• [Aufgabe 1] Übertragen Sie den folgenden Satz aus dem Interview über Mythologie ins Englische: „Mythen haben auch etwas Aktivierendes, deswegen ist das griechische Theater ja aus dem Mythos entstanden.“
• [Aufgabe 2] Führen Sie das Interview über Mythologie im Anschluss an dessen letzten Satz weiter.

• [Extrahierter Text]
Reiner Tetzner ist Vorsitzender des Arbeitskreises für Vergleichende Mythologie e.V. Der Verein beschäftigt sich mit der Frage, welche gemeinsamen Wurzeln und Ursprünge es in den Kulturen und Religionen der Welt gibt. Dabei legt er großen Wert auf Weltoffenheit und Toleranz, Extremismus wird strikt abgelehnt. Reiner Tetzner über Germanenmythos, Thorhammer und Utopie.
Interview: DK & Foto: Markus Dörk
KiPPE: Warum ist die Mythologie für Sie ein so wichtiges Thema?
Reiner Tetzner: Ursprünglich habe ich Philosophie mit dem Nebenfach Physik studiert, komme also eigentlich aus der exakten Naturwissenschaft. Damals hätte ich nie geglaubt, dass ich mich mal mit Mythologie beschäftigen werde. Da dachte ich noch, dass das mit der Religion verwandt und etwas Unexaktes wäre. Aber dann kam ich über die Literatur zur Mythologie und sehe die Mythologie heute sogar als wichtiger an als die Philosophie selbst, weil die Philosophie zwar versucht, die Totalität des Menschen und der Welt darzustellen, aber eben nur mit abstrakten Begriffen und Theorien. Die Mythologie dagegen umfasst auch den aktiven Lebensprozess der Menschen, ihre Rituale und Verhaltensweisen und ist nicht nur reine Theorie. Insofern ist die wissenschaftlich aufgefasste Mythologie (nicht die Esoterik!) für mich das Umfassende, so wie sie z. B. C. G. Jung mit seinen Archetypen zeigt, also eine Darstellung der Welt in ihrer Totalität von Theorie und Praxis. Zum Mythos gehört ja auch der Ritus und wenn wir uns z. B. die Felszeichnungen von vor 20 000 Jahren anschauen, dann haben diese Menschen schon versucht, das Erlegen von Tieren zu trainieren, Kraft zu sammeln, Angst zu vertreiben und sich gewissermaßen bereit zu machen, um mit diesen Riten die Tiere zu erlegen. Mythen haben auch etwas Aktivierendes, deswegen ist das griechische Theater ja aus dem Mythos entstanden. Man versucht also, durch mythengetragene Riten sich selbst, die Gesellschaft, besser zu beherrschen und Ängste zu überwinden. So glaubte man früher, den Naturkreislauf aufrechtzuerhalten. Und während die Philosophie nur eine theoretische Erklärung bietet, gibt die wissenschaftlich aufgefasste Mythologie durch Kulte und Riten einen direkten Impuls für das Handeln des Menschen. Mittels der Mythen versuchte man also damals, sich selbst zu stabilisieren.

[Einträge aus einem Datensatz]

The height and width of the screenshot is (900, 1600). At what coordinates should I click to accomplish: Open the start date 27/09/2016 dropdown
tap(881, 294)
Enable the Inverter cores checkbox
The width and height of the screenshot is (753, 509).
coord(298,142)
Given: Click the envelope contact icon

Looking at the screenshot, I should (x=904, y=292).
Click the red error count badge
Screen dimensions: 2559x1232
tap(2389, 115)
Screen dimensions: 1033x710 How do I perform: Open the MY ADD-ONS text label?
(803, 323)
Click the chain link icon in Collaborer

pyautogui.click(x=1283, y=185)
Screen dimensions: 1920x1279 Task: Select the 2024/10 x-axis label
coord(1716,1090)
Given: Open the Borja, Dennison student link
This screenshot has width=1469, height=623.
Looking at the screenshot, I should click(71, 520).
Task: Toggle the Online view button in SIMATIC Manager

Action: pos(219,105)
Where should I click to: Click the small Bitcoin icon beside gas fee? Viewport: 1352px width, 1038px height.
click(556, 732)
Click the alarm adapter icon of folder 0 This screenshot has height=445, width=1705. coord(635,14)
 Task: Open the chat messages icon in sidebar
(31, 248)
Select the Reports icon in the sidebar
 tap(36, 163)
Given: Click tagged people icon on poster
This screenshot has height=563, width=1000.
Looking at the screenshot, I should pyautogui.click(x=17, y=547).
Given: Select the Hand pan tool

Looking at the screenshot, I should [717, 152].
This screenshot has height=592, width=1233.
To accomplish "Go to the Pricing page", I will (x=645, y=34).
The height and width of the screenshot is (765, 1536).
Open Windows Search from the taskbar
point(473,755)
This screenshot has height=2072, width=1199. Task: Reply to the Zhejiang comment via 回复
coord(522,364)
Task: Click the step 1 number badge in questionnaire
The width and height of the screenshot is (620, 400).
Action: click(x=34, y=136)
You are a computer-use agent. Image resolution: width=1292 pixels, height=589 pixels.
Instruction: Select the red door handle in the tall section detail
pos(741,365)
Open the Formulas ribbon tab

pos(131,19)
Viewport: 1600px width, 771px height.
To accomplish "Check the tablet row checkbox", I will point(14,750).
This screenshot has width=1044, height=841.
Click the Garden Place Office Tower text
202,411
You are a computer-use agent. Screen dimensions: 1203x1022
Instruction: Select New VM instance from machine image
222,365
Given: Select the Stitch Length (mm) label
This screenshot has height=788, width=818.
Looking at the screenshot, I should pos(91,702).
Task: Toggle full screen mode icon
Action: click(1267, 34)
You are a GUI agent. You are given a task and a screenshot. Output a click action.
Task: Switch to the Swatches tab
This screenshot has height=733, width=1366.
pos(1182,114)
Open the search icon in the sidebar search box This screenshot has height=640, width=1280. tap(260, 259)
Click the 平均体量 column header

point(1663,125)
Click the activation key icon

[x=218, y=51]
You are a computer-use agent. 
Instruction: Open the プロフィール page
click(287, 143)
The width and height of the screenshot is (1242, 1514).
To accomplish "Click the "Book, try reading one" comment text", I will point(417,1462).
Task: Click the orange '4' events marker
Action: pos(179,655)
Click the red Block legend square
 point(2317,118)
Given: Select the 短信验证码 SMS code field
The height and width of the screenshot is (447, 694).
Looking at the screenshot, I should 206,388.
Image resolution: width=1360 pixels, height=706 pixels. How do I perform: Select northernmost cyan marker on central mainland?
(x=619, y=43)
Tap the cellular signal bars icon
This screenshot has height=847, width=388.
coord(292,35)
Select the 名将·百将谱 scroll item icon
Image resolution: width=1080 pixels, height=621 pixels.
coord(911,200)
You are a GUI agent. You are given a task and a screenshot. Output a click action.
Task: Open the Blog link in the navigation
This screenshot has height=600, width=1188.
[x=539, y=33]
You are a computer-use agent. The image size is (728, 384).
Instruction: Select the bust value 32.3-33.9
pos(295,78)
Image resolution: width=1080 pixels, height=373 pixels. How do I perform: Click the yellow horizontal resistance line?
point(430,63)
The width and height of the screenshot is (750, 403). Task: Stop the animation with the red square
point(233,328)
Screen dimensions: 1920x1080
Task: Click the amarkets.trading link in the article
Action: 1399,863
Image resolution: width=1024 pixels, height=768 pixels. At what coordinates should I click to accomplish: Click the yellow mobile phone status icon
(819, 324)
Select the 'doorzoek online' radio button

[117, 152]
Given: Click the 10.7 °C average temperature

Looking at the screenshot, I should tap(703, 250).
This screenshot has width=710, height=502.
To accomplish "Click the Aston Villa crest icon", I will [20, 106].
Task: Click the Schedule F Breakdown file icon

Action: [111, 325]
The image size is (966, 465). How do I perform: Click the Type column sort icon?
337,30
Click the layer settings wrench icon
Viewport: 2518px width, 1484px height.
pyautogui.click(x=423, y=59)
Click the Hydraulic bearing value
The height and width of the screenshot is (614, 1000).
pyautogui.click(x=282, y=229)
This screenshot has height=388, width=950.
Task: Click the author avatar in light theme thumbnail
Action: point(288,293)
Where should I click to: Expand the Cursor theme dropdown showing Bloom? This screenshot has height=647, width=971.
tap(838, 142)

• [Schriftliche Antwort 1] Myths also have something activating about them, which is why Greek theater arose from myth in the first place.

• [Schriftliche Antwort 2]
Wie und wann sind Sie zur Mythologie gekommen?
Das erste Mal mit Skandinavien in Kontakt gekommen bin ich bei einer Reise mit meiner Frau zu Studienzwecken für ein gemeinsames Reisebuch über unser Nachbarland Dänemark, das später unter dem Titel „Im Lande der Fähren – Bilder aus Dänemark“ erschienen ist. Und dort habe ich dann die germanischen Götter und Erzählungen kennengelernt und gemerkt: Das sind ja auch meine Götter! Das wusste ich bis dahin gar nicht. Zu DDR-Zeiten hatte ich viel über Umweltthemen geschrieben. Da diese Themen damals verpönt waren, wurde auch der Roman „Das unsinkbare Schiff“, in dem ich Umweltszenarien beschrieb, nicht gedruckt. Auf der Suche nach einem neuen Thema entdeckte ich dann die germanische Mythologie als Nische und schrieb darüber. Vor der Wende wurde das aber auch nicht publiziert. Erst 1989 gab es über Christa und Gerd Wolf einen Kontakt zum Reclam-Verlag, und dort wurde es dann 1992 sofort gedruckt. Und mittlerweile wurden die germanischen Götter- und Heldensagen sogar ins Türkische, Japanische, Koreanische und Chinesische übersetzt.
Wie war der Umgang mit diesem Thema in der DDR?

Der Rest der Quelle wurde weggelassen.